RoActemra recommended by NICE


Roche’s RoActemra (tocilizumab) has been provisionally recommended in draft guidance to treat additional stages of rheumatoid arthritis after a rapid review of an earlier appraisal.

RoActemra was originally recommended at a later stage of the treatment pathway, but NICE has now issued new guidance of TA198 fter Roche agreed a Patient Access Scheme with the DH.

Professor Carole Longson, Director of the Health Technology Evaluation Centre at NICE, says the provisional guidance widens the choice of treatments for patients.

A rapid review can be conducted by NICE if a new Patient Access Scheme is submitted within 16 weeks of original guidance publication. However, these schemes can only be considered by NICE after ministerial approval and confirmation by the DH.

In August 2010, NICE issued guidance TA198 recommending RoActemra as an option if there had been an inadequate response to one or more TNF inhibitors and where rituximab has also produced an inadequate response, or where it is contraindicated or has produced undesirable side effects.

The new draft guidance outlines that in specific clinical circumstances – and within the terms of the Patient Access Scheme – it’s recommended where the disease has responded inadequately to disease-modifying anti-rheumatic drugs (DMARDs) and the medication is used as described for other TNF inhibitor treatments in NICE guidance TA130.

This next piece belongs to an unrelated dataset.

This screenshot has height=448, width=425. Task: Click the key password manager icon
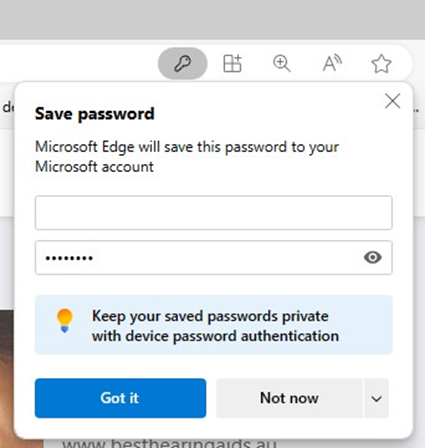(182, 63)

The updated guidance also includes using the treatment as originally recommended after both rituximab and TNF inhibitors were tried, and a recommendation on using tocilizumab when rituximab can’t be used after TNF inhibitor treatment has failed.

“If TNF inhibitor treatments have failed and patients are unable to take rituximab, the guidance also provisionally recommends that tocilizumab could be a treatment option at this point, potentially widening the choice of treatments available,” said Professor Longson.

RoActemra was previously approved in Europe in August and the US in April 2011 for the treatment of childhood arthritis.